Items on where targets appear

· · · · · · ·

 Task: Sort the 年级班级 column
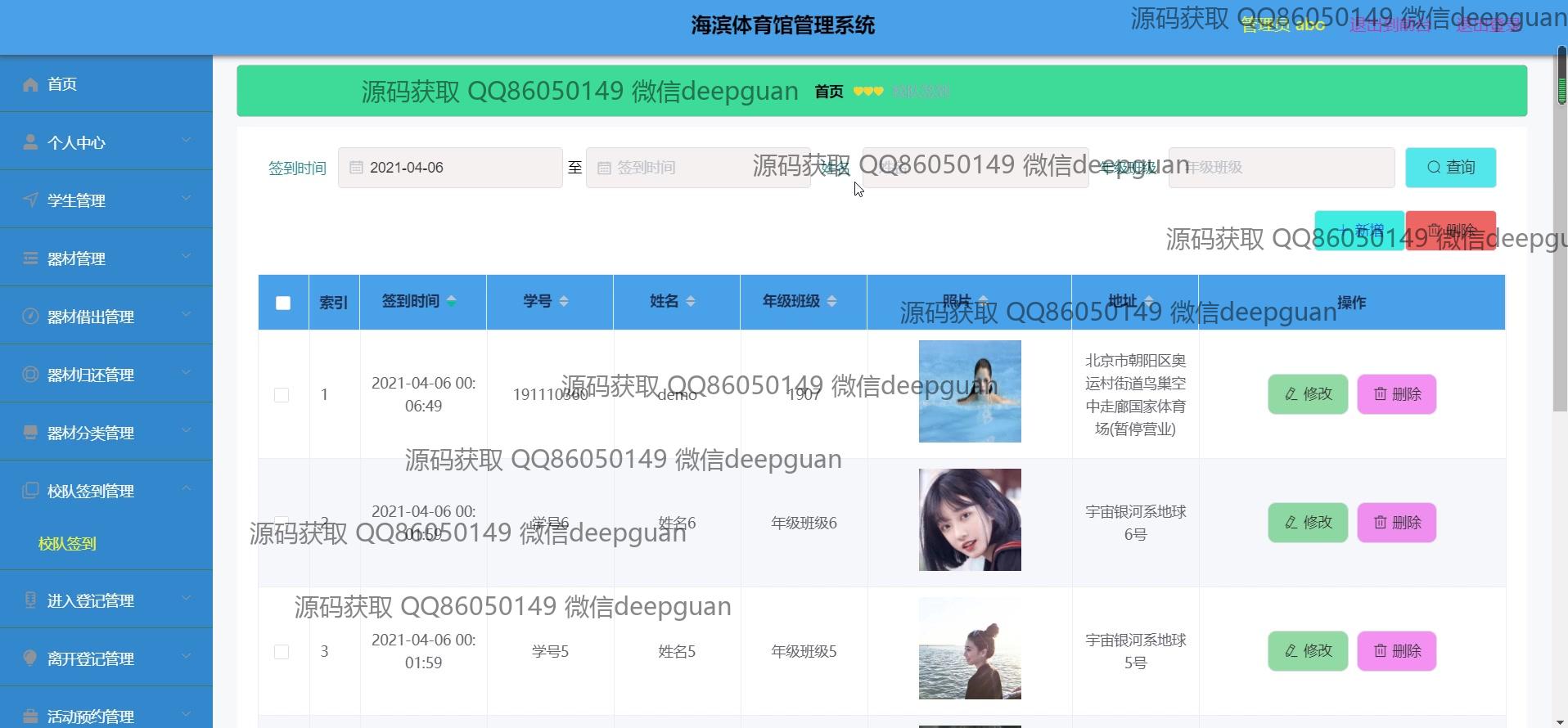(x=831, y=302)
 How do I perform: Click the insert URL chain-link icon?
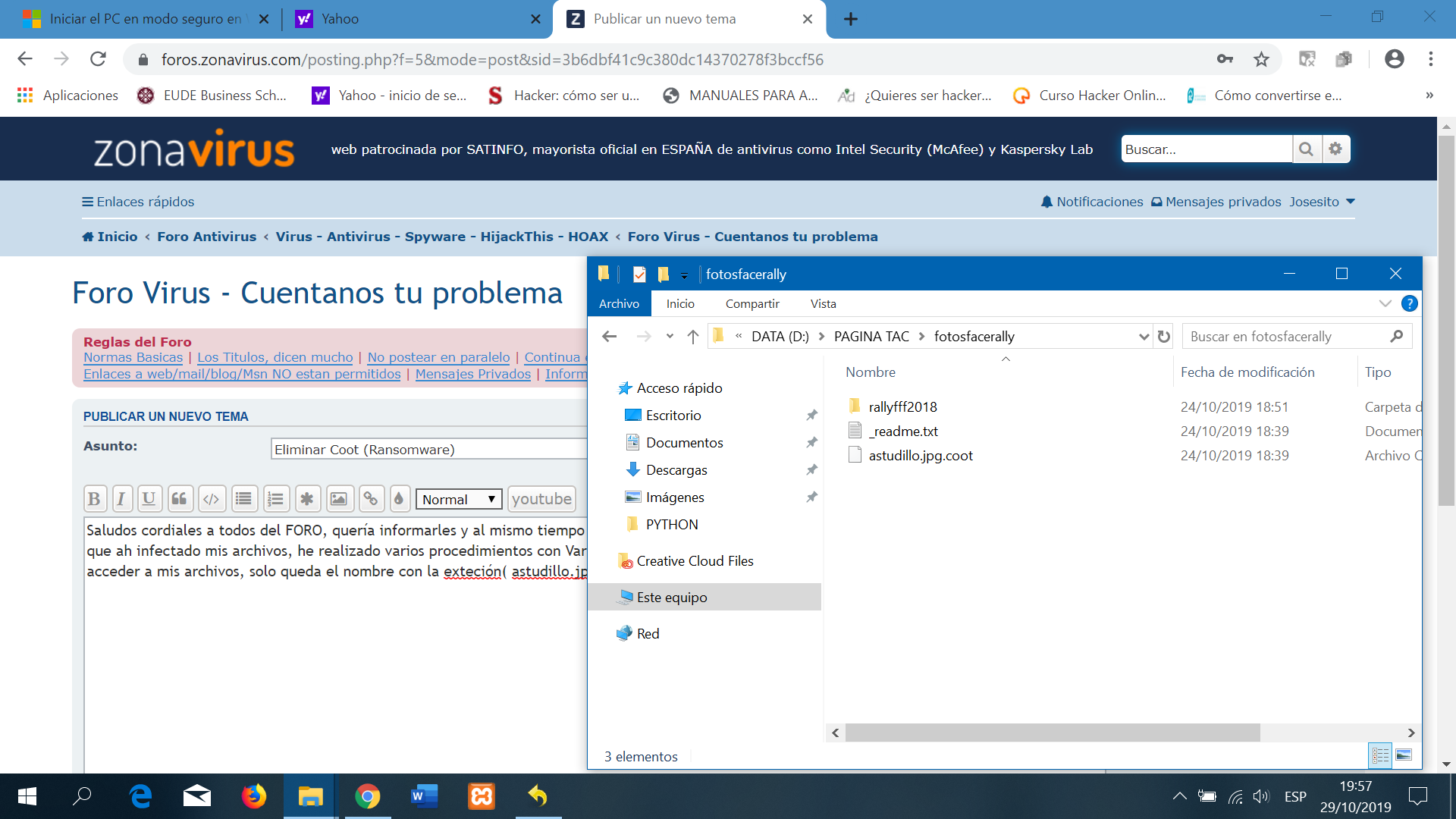[370, 499]
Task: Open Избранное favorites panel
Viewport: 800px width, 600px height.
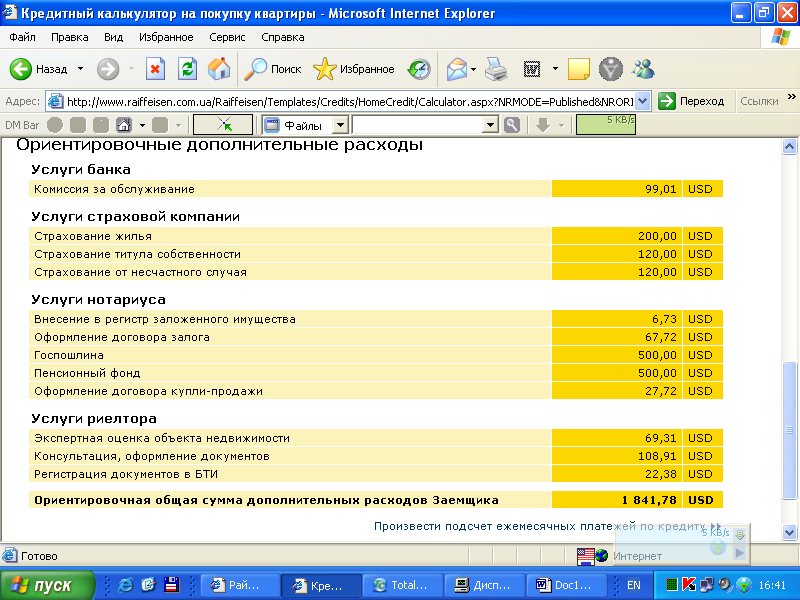Action: tap(354, 69)
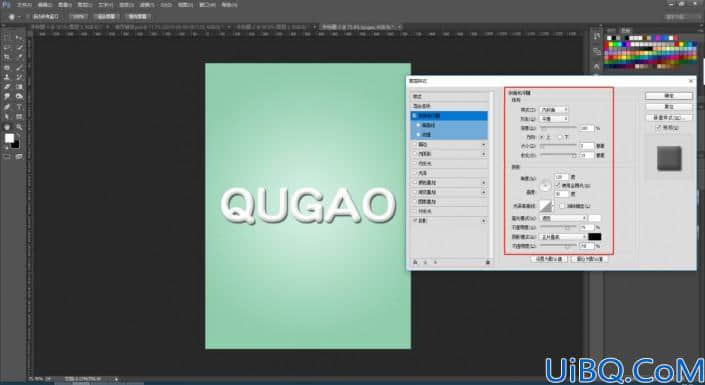Select the Blending Options entry in style list
The image size is (705, 385).
449,106
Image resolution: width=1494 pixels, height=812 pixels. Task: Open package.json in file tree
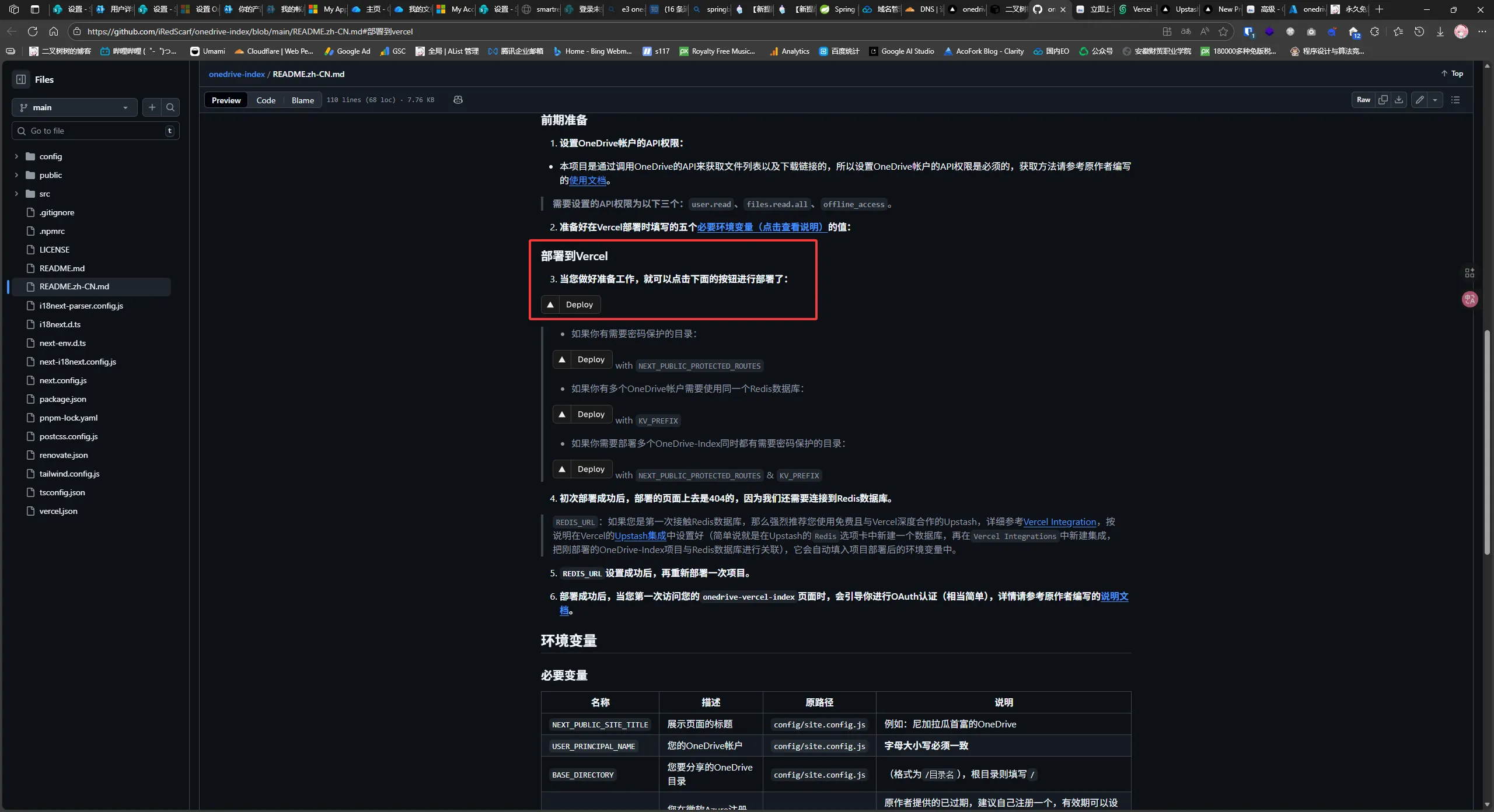(x=62, y=399)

· · · · · · ·

• _TASK DESCRIPTION_
Starting with the line that contains "How do I perform: Click" and going on through the end of the items, rewrite those lines with "Open" changed to "Launch" and everything else kept the same. Leave out the pictures.

• _RESULT OF THE EXERCISE_
 How do I perform: Click the insert URL chain-link icon?
[370, 499]
Task: Launch Избранное favorites panel
Viewport: 800px width, 600px height.
Action: tap(354, 69)
Select the Blending Options entry in style list
The image size is (705, 385).
449,106
Image resolution: width=1494 pixels, height=812 pixels. Task: Launch package.json in file tree
(x=62, y=399)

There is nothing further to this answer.